Всё начинается с обычной простуды. Коварная весна то пригревает, заставляя одеться полегче, то бьёт внезапным холодом, а солнце лишь притворяется ласковым: за его спиной орудует пронизывающий до костей ветер.
Всё воскресенье с раннего утра мы проводим на даче: настала пора весенней уборки. Нужно сгрести и сжечь прошлогодние листья, вырезать в малиннике сухие и старые ветки, то же самое — со смородиной и крыжовником. Основную работу делаю, конечно, я, а ты помогаешь в меру своих возможностей.
День яркий и солнечный, на небе — ни облачка, и кажется, что уже совсем тепло. Утром зябко, и у меня мёрзнет нос, но к полудню, поработав, я разогреваюсь и даже потею. Деревья ещё голые, но в почках пульсирует молодая жизнь... Смородиновые почки — восхитительно ароматные, но в некоторых — неестественно раздутых и круглых — зимует клещ. Их нужно ощипать, и эта задача как раз тебе по силам. Твои зрячие пальцы скользят по веточкам и безошибочно находят поражённые почки.
У меня уже скопилась целая куча малиновых веток, но ты занята смородиной, и я тащу их сама. Проходя мимо тебя, легонько шлёпаю по твоей обтянутой старыми рабочими джинсами попе: стоя у куста, ты загородила всю дорожку, по которой мне надо пройти.
— Ну-ка, пропусти.
Нет, я могла бы, конечно, пройти и другой дорогой — места много, но я делаю это нарочно, просто чтобы потискать тебя. Ты реагируешь моментально — ловишь и крепко прижимаешь меня к себе. Твои пахнущие смородиной пальцы касаются моей щеки, улыбающиеся губы приближаются...
— Тьфу ты!
Обниматься вместе с охапкой сухих малиновых веток — весьма рискованное занятие: можно выколоть ненароком глаз.
— Подожди, пусти... Я брошу их в кучу.
Ты выпускаешь меня, но напряжённая струнка желания просыпается и начинает настойчиво петь. Сухие ветки с треском превращаются в пепел, полыхая на костре, туда же я бросаю и листья. Но они сыроваты, от них валит густой грязновато-белый дым, который ест глаза. Мне больше нравится нюхать пальцы, пропахшие тёплым, терпко-летним запахом смородины.
Не обходится и без происшествий. Сгребая листья из-под вишни, я умудряюсь запнуться о трубу и растянуться. Ты далеко — ощипываешь смородиновые почки, но треск моего падения заставляет тебя насторожиться.
— Лёнь?
— Да ничего, всё нормально, — пыхчу я, поднимаясь.

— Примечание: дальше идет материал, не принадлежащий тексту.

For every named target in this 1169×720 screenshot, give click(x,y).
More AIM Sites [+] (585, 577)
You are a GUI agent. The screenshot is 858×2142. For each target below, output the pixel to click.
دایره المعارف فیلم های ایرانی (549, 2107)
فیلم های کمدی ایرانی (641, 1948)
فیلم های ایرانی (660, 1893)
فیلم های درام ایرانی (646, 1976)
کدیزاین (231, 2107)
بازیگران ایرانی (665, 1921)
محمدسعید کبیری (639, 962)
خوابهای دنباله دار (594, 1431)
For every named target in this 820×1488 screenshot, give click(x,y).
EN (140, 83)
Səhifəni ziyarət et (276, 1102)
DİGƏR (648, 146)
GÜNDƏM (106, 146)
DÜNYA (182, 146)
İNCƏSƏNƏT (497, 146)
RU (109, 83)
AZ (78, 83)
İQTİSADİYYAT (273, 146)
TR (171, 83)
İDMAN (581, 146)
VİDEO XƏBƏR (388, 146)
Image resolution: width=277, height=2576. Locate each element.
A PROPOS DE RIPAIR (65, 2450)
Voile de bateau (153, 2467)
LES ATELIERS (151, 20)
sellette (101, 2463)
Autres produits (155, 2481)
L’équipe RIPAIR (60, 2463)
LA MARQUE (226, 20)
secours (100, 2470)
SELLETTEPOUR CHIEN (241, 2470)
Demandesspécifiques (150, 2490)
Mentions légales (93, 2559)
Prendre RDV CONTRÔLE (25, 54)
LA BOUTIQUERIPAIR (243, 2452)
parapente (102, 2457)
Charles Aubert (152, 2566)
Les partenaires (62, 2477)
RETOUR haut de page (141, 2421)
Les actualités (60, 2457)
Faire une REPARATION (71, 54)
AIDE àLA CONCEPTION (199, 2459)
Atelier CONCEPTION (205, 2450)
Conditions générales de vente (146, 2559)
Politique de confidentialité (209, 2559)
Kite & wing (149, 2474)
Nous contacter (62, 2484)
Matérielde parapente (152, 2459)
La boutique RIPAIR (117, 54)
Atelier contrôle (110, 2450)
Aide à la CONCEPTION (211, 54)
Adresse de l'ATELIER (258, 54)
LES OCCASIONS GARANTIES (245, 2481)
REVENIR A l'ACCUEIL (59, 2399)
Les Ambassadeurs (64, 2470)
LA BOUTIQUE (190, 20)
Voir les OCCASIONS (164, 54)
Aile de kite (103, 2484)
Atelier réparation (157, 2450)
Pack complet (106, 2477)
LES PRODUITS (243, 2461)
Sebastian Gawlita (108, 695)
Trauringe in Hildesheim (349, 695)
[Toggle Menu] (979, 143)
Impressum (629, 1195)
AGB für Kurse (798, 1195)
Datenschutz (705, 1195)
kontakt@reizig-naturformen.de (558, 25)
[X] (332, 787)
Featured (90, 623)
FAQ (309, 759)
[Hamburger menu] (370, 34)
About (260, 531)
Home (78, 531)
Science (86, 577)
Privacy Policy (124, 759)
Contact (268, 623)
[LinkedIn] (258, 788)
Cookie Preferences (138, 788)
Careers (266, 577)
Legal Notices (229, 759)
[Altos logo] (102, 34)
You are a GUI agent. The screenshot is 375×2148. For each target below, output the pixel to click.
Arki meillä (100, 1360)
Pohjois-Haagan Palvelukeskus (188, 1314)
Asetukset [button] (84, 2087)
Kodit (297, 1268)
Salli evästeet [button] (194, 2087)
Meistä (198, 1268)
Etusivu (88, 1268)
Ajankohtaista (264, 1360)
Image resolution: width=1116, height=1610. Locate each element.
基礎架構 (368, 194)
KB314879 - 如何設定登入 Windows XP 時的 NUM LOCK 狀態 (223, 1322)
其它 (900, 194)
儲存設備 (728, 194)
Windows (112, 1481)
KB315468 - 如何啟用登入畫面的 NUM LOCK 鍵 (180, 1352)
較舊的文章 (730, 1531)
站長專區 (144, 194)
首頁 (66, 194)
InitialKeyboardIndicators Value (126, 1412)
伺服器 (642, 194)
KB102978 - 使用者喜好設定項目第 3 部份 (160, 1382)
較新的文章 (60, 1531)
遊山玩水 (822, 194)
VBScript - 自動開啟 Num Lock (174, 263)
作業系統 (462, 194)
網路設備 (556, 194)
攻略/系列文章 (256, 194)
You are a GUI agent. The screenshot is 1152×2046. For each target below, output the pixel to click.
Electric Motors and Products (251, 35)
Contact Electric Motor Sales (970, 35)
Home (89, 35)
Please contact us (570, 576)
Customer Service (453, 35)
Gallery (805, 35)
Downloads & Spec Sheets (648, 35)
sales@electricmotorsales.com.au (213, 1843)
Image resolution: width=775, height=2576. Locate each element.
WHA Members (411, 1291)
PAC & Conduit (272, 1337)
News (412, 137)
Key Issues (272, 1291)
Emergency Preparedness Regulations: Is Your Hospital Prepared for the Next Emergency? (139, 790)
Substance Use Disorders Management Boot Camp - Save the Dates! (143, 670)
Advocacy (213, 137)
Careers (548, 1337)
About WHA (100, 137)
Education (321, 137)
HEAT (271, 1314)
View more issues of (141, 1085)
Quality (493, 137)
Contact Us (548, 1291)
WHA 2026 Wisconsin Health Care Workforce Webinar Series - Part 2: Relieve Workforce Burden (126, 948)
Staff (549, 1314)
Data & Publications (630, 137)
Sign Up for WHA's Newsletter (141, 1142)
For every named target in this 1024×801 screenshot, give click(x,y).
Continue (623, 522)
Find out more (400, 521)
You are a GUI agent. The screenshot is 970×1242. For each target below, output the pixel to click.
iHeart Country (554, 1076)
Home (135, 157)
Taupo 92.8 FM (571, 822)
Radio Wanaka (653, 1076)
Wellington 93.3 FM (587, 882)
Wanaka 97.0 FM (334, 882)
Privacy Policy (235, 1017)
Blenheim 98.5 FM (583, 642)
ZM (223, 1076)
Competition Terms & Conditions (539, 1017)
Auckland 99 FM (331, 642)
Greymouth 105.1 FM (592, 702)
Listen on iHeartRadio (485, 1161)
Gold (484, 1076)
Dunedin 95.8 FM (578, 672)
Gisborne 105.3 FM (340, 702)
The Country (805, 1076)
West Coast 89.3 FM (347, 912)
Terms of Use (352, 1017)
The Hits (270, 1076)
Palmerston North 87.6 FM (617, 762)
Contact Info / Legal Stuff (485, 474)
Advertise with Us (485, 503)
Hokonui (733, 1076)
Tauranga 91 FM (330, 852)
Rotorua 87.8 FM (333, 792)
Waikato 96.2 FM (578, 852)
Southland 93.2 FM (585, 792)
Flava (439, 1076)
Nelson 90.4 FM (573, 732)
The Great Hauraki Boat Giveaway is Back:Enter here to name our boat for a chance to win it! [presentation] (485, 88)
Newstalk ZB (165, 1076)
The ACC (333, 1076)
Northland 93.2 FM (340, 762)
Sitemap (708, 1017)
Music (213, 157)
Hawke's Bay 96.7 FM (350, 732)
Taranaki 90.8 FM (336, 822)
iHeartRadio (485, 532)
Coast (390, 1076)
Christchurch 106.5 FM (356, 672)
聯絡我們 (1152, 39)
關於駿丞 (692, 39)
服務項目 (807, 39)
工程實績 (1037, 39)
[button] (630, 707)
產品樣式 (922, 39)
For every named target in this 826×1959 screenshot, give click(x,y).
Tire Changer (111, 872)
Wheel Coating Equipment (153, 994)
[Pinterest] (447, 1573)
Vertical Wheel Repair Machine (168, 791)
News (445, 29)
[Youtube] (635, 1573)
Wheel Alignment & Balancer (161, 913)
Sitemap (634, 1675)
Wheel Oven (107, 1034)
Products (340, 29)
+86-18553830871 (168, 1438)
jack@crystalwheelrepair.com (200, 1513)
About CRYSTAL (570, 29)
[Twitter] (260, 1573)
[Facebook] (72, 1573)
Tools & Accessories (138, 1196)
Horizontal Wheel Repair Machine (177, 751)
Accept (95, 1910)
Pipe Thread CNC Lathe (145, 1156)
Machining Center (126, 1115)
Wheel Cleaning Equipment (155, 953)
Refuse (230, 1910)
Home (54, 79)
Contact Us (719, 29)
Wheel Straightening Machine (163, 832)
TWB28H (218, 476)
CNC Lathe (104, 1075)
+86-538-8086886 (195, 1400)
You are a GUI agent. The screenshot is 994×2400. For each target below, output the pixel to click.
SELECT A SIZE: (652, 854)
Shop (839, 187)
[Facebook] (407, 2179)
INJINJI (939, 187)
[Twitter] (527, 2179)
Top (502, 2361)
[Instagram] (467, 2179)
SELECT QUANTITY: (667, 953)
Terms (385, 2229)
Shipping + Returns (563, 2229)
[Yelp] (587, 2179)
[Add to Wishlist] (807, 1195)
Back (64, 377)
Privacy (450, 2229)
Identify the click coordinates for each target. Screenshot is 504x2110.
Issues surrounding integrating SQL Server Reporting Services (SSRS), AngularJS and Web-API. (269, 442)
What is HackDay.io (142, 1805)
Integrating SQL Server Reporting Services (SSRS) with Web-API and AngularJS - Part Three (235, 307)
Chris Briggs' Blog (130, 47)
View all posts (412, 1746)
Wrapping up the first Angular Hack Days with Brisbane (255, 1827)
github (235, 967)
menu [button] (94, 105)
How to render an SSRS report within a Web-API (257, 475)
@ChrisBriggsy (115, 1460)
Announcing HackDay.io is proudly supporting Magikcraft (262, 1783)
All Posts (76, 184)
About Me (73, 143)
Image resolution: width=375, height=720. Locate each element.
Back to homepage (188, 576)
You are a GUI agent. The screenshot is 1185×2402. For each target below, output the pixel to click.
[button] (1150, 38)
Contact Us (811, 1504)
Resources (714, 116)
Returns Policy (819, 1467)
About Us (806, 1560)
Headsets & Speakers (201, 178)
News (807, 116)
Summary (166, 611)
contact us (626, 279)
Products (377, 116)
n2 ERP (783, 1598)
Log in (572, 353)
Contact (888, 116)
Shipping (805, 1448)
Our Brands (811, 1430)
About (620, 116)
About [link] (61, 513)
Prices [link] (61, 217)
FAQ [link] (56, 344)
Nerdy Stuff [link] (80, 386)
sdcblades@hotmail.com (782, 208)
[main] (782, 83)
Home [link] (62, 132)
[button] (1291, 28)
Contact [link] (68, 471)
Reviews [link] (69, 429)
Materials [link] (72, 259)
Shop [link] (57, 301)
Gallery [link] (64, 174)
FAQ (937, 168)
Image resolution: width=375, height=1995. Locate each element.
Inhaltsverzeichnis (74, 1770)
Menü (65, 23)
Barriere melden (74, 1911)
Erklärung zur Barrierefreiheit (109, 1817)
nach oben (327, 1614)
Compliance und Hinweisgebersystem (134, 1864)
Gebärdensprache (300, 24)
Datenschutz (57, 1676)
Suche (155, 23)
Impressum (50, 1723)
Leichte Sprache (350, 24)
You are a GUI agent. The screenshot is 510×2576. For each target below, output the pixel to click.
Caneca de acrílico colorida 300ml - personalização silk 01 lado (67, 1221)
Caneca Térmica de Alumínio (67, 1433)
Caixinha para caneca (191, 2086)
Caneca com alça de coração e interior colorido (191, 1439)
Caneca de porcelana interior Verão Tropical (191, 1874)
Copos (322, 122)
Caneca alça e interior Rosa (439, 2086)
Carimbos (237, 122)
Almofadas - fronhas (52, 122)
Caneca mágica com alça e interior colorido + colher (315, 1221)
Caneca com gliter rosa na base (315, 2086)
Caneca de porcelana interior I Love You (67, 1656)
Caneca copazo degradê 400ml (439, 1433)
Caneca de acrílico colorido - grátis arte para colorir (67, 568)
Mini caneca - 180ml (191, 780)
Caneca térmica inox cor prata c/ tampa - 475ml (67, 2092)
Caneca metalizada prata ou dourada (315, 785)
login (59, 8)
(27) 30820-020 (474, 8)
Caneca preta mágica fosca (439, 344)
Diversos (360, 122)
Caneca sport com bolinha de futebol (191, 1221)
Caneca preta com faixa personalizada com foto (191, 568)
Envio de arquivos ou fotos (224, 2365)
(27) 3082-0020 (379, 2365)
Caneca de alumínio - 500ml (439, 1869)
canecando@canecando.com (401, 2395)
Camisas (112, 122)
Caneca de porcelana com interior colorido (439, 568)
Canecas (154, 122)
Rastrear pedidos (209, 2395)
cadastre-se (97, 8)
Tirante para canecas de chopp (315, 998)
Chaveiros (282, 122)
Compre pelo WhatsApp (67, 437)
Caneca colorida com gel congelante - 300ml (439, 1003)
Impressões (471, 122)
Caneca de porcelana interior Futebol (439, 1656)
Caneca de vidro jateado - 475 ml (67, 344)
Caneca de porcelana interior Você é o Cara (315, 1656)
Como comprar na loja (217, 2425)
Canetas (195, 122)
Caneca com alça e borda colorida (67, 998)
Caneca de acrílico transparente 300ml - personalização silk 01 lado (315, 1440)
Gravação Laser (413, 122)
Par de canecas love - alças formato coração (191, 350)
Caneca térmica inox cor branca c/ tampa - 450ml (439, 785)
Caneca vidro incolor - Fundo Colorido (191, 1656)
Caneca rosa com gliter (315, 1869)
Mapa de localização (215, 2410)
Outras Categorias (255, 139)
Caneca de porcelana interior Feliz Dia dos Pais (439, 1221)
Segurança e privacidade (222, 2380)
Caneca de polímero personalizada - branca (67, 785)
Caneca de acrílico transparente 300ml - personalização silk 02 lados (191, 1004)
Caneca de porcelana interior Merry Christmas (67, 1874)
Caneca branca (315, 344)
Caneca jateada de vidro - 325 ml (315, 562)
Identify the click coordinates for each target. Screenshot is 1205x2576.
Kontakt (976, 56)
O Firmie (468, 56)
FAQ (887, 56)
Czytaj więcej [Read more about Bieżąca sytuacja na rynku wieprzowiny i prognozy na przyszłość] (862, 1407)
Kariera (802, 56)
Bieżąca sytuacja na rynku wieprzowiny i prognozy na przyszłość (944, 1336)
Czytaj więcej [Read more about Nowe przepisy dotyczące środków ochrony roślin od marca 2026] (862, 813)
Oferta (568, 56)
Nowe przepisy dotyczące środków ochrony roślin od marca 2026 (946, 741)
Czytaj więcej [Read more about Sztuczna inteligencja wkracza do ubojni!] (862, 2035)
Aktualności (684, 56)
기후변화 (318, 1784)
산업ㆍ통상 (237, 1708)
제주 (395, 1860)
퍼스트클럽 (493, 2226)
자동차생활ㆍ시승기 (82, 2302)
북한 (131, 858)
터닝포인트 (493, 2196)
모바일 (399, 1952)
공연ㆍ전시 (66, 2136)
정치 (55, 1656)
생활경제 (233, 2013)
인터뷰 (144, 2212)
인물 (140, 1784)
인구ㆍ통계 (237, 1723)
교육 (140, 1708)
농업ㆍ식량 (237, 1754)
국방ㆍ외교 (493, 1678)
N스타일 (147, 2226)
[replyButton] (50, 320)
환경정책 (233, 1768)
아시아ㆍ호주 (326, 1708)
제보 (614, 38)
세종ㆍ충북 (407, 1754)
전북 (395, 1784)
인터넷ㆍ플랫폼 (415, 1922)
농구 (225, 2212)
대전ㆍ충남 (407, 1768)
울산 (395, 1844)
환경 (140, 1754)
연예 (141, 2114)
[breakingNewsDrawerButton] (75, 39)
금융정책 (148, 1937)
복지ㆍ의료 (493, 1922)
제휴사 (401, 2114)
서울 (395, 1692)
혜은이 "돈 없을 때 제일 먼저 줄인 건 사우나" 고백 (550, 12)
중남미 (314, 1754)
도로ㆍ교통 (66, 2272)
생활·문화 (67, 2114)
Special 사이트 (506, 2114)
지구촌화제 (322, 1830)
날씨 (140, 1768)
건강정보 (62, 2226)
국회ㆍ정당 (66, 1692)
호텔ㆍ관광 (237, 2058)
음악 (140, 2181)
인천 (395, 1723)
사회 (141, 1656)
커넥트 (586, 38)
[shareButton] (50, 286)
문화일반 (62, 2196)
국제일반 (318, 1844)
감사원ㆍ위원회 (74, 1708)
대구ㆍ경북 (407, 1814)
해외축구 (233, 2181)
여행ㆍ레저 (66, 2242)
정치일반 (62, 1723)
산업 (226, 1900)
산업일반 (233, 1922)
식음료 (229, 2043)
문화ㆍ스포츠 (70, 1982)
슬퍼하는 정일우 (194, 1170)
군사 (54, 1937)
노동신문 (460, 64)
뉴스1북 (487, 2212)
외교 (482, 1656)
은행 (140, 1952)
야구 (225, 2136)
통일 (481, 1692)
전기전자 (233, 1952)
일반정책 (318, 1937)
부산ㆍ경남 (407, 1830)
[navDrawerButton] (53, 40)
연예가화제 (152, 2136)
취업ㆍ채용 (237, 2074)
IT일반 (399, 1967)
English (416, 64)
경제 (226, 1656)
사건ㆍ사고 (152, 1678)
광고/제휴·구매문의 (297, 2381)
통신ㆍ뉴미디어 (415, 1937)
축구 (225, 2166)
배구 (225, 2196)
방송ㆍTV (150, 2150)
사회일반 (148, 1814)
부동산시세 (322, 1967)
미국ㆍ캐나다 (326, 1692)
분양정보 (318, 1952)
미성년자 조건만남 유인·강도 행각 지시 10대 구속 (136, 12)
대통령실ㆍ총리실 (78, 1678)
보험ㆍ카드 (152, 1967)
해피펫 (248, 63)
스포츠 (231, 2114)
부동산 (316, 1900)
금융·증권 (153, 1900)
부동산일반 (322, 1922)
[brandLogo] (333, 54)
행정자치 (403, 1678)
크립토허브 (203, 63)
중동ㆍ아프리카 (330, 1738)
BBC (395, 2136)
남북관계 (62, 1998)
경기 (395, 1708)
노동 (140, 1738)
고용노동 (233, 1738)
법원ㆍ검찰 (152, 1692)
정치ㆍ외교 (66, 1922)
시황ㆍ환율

Но небольшое головокружение и тупая, ноющая боль в затылке подсказывают, что пора принимать лекарства. Не то чтобы я любила глотать таблетки, но без них я не могу: когда зашкаливает давление, это не даёт нормально жить. Гипертония почечного происхождения — самая гадкая и тяжёлая, она может настигнуть тех, кому нет ещё и тридцати лет, но я пока справляюсь — ради тебя. Когда ты рядом, я летаю, как на крыльях, и сам чёрт мне не брат. Я живу, работаю и люблю.
Но ты чувствуешь меня порой лучше, чем я сама.
— Лёнь, ты не устала? — беспокоишься ты. — Может, отдохнём, перекусим?
Это хорошая и своевременная мысль: иногда я так увлекаюсь чем-то, что меня надо притормаживать принудительно. Ты тонко чувствуешь момент, когда пора сказать "стоп". Мы идём в дом.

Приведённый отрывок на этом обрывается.